The baked clay cylinder of Cyrus, king of Babylonia, B.C. 538, and a tablet amongst the other historical annals of the kingdom, give an account of his entry with his Persians. From them we learn that he entered the city of Babylon without battle and without fighting, and that he spared Babylon tribulation.

We must read the notes that are given in the cases, and then as we pass from one to another of the business tablets, belonging to the times of the Persian kings, we realize that life in the country went on just as it did before the Conquest.  There are the same sort of documents relating to dowries, debts, and loans; a loan of 3000 bunches of onions sounds a large order!

There are also the same sales of slaves and land, with special references to date plantations, and the [pg 183] apprenticeship of slaves to learn trades such as weaving and stone-cutting, and also for providing garments for the deities. (This is like the work of the Athenian girls for Athene.)

Cyrus was especially favourable to the Jewish exiles he found in Babylonia, and at the end of the seventy years' captivity he sent a caravan of about 50,000 of them up the Euphrates valley and across the desert under Zerubbabel, to seek their old homes, and rebuild the Temple. It is thought that they cheered the long weary march of some three or four months with the beautiful strains of their national music, perhaps Psalm lxxxiv., for once more, as hopeful and free men they could happily sing the songs of Zion, which had been impossible to them as they wept by the waters of Babylon.

The wise Daniel is said to have been one of those who stayed behind, and to this time is attributed the story of the den of lions when the Great Darius had ascended the throne, after the short reign of the mad Cambyses, who wrought such havoc in Egypt and in his own family.

We have many reminders of Darius in the Museum. There is, in the Babylonian Room, a cylinder seal with his name in three languages, Persian, Susian, and Babylonian. The national god of the Persians hovers over the king, hunting in his chariot, as the Assyrian Ashur hovered over Ashur-nazir-pal and his successors.

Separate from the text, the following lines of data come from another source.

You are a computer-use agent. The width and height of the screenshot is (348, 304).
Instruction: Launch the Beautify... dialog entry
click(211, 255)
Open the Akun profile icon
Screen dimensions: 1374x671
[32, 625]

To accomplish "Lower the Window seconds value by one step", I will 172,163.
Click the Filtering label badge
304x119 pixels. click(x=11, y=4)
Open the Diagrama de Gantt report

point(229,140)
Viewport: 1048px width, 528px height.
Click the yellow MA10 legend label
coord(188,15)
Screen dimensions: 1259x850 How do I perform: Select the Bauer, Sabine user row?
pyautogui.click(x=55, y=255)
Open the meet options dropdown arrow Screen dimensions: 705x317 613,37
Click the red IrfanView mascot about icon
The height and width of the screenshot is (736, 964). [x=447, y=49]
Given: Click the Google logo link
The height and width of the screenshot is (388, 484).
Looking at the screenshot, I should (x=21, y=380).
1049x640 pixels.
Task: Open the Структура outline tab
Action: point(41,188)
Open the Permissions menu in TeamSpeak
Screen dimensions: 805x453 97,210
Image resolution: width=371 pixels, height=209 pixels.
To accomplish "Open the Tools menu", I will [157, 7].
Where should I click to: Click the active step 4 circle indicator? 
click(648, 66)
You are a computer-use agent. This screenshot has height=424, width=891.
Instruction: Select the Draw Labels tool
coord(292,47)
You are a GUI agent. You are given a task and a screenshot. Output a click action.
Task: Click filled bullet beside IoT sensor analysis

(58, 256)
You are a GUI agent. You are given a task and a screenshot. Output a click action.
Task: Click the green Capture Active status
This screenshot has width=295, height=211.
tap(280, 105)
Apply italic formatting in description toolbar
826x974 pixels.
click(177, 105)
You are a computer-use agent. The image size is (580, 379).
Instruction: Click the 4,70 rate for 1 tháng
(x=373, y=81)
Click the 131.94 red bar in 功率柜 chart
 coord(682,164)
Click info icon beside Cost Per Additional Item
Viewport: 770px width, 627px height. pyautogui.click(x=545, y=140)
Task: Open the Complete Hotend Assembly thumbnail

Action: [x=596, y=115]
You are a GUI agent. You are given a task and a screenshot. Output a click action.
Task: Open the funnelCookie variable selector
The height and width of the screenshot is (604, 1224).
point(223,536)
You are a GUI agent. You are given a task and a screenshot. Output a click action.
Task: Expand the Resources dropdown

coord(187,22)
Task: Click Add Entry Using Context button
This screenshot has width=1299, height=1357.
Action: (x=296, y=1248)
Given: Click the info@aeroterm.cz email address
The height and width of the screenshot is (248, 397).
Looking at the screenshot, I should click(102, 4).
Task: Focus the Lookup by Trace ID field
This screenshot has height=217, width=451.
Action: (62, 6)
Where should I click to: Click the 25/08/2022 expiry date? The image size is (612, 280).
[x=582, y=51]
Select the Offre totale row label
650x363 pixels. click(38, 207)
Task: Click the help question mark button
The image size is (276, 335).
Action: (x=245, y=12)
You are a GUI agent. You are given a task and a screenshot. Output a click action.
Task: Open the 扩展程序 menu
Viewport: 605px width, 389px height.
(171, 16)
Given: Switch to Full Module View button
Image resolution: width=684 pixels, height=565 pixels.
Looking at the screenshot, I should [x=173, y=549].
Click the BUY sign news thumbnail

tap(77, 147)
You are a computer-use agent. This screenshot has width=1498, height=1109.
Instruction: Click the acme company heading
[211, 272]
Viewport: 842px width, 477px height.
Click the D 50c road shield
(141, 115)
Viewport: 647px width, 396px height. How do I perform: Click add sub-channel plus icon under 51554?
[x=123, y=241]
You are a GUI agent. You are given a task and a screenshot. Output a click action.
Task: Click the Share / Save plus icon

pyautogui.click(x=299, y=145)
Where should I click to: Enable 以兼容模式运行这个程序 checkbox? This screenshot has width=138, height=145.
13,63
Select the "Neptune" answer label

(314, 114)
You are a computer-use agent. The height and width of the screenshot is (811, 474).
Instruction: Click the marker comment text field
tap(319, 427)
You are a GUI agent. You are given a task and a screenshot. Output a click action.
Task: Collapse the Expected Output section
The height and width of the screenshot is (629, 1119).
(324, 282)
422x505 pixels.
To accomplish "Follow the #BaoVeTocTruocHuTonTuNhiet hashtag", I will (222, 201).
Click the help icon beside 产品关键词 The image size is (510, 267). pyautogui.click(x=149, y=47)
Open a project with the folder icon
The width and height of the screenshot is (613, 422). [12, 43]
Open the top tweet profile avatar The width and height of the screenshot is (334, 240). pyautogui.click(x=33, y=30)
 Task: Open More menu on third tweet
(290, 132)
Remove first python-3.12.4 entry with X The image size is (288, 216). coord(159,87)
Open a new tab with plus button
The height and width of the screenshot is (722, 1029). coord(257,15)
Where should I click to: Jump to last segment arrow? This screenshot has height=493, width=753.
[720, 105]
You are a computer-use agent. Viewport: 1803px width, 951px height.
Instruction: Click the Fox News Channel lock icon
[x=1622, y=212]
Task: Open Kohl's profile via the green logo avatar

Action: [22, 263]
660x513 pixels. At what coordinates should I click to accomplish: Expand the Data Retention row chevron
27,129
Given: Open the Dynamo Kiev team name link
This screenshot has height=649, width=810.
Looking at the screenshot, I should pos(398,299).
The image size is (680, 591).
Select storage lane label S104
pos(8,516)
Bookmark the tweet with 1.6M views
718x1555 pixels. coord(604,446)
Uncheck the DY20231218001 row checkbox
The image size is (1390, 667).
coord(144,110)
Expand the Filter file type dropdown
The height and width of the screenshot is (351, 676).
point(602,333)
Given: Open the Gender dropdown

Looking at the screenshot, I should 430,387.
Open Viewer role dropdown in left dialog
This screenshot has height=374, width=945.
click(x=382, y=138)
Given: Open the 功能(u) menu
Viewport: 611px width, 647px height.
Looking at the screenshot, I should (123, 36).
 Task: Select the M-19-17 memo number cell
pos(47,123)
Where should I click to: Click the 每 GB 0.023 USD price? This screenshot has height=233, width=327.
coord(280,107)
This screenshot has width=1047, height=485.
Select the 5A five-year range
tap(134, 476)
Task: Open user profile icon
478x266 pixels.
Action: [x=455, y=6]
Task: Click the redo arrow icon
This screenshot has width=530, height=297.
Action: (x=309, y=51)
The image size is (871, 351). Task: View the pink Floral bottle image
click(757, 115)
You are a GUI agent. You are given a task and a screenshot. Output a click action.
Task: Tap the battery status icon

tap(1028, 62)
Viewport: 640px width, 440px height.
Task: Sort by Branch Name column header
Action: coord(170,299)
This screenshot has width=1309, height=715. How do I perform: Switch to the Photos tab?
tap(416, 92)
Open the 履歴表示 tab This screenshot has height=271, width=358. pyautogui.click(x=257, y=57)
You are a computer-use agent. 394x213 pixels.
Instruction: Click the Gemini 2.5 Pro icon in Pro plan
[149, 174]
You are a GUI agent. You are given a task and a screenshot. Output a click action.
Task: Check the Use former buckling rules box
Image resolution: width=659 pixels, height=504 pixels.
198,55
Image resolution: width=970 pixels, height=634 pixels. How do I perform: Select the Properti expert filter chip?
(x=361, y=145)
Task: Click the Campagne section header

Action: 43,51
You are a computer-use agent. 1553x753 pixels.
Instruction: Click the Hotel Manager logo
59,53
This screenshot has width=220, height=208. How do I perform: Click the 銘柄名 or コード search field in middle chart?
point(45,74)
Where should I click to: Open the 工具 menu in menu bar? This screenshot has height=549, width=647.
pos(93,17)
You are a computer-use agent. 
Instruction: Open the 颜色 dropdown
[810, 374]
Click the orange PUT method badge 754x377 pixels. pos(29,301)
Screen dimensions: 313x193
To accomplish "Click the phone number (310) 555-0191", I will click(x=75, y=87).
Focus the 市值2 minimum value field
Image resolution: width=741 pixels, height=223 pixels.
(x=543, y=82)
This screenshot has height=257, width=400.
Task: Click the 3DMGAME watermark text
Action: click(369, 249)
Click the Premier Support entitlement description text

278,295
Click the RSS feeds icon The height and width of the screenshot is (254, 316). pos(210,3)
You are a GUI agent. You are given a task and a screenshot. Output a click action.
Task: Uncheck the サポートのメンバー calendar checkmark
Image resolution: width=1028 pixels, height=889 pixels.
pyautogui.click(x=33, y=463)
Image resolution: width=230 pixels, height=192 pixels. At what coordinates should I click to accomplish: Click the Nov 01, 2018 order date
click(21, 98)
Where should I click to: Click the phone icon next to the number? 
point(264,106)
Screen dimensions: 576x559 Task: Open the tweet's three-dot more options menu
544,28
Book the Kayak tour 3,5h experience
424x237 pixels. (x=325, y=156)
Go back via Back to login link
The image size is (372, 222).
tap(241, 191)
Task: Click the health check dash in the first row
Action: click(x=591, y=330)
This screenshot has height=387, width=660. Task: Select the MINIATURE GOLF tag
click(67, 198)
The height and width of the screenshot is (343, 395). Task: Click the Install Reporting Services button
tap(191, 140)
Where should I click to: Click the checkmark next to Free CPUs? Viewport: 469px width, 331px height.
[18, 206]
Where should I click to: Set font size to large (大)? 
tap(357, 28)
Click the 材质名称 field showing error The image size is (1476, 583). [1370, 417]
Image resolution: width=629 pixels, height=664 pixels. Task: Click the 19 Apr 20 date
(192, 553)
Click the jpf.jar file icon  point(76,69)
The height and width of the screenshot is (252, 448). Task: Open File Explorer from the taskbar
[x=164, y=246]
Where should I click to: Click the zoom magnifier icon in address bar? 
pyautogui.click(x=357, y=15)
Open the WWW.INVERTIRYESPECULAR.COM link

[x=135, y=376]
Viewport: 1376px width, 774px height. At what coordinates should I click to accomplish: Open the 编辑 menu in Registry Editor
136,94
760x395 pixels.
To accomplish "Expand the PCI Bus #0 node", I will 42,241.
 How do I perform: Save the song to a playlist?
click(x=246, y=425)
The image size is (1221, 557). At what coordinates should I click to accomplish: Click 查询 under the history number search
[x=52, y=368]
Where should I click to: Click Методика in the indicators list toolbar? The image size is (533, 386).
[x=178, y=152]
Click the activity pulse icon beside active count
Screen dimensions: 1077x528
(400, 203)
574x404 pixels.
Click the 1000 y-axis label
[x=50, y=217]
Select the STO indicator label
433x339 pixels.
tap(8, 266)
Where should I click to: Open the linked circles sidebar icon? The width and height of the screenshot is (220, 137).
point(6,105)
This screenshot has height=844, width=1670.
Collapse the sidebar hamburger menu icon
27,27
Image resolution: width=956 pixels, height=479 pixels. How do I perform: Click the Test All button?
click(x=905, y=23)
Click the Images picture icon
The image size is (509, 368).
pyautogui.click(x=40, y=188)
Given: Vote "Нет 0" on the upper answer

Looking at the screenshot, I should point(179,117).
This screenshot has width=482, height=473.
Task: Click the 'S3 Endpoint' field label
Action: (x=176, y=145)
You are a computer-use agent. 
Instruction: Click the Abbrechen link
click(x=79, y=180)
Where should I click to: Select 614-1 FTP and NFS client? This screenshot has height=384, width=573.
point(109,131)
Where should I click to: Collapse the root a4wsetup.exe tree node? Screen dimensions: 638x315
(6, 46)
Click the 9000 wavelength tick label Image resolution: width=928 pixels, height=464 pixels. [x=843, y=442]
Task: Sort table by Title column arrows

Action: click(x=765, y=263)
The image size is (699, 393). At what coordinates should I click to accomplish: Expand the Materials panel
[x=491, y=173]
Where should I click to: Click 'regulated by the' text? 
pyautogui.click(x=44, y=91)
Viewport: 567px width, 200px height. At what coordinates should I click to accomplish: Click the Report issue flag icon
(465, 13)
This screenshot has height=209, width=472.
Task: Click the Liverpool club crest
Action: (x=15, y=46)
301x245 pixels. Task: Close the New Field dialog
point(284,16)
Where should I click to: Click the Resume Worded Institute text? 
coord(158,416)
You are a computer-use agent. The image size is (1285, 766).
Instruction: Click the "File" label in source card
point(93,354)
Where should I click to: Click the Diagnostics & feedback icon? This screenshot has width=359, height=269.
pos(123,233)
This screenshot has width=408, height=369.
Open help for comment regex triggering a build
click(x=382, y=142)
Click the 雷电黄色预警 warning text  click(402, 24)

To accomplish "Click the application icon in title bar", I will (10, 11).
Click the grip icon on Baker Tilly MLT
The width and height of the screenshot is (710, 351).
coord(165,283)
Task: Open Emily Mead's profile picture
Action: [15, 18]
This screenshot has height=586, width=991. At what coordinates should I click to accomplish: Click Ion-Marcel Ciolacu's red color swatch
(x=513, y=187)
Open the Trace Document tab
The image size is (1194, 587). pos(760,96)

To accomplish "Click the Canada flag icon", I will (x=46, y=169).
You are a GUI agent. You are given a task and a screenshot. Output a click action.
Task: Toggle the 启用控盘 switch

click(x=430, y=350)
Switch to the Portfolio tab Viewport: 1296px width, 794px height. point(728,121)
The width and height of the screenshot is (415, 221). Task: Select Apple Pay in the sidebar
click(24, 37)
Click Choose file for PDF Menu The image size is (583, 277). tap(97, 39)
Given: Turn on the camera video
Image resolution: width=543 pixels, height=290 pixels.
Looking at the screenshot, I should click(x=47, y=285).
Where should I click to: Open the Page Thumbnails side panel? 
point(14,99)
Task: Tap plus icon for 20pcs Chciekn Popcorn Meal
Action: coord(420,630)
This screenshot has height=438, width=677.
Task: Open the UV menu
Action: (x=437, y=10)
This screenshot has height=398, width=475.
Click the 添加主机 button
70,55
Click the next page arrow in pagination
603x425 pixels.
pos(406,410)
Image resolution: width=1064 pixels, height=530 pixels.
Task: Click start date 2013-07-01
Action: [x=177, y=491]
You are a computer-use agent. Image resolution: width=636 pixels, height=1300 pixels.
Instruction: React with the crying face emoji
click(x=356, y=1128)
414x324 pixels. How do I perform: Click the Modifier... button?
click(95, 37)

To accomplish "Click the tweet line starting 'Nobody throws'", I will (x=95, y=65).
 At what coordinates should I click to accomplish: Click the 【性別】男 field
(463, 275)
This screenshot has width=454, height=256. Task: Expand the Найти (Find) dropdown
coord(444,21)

Then there are the casts of many important inscriptions of his times and later, including the Squeezes from the Rock of Behistun, engraved as we have seen [pg 184] on the face of a very high cliff, well out of reach, even of the scholars who wished to unravel the mystery of the arrow-headed writing with their help. The name of Darius, as on the cylinder seal, is in the three languages of the chief peoples over whom he ruled. The scene cut in the rock at Behistun, showing Darius receiving the submission of ten chiefs with ropes round their necks, and the hovering god above, is very fine. Darius, who did much for trade and security in his wide dominions by settling the coinage and establishing good roads, reigned from 521 B.C. to 485.

This latter date brings us to that wonderful fifth century B.C., already so full of names. It was during the middle years of this century that we learnt about the Nile from Herodotus, the Father of History, who had also much to say about the Persians and mighty Babylon, with walls fifteen miles square, pierced by a hundred brazen gates. He showed us, too, the busy quays on the Euphrates, the wonderful hanging gardens, the brilliant temples and palaces. For, as you will remember, it was the history of the wars between the Greeks and Persians that he set out to write, while the events of that great world-struggle between East and West were still fresh in men's minds.

The struggles began in the reign of Darius with differences between the Greek colonies in Asia Minor and the Persian ruler to whom they owed taxes and service. When the Athenians sympathized with their countrymen across the blue sea of many islands and helped them burn an important town, Darius burst [pg 185] out in a rage. "The Athenians, who are they? Great Jove, grant me vengeance on the Athenians!"

The struggle that followed in the first years of the fifth century B.C. is marked by the names of Marathon, Thermopylae, Salamis. Darius, with ten times as many Persians as there were Greeks, was utterly routed at Marathon; his son, Xerxes, who succeeded him, at Salamis; Thermopylae, where the Spartans were killed to a man, was for the Greeks a defeat greater than any victory.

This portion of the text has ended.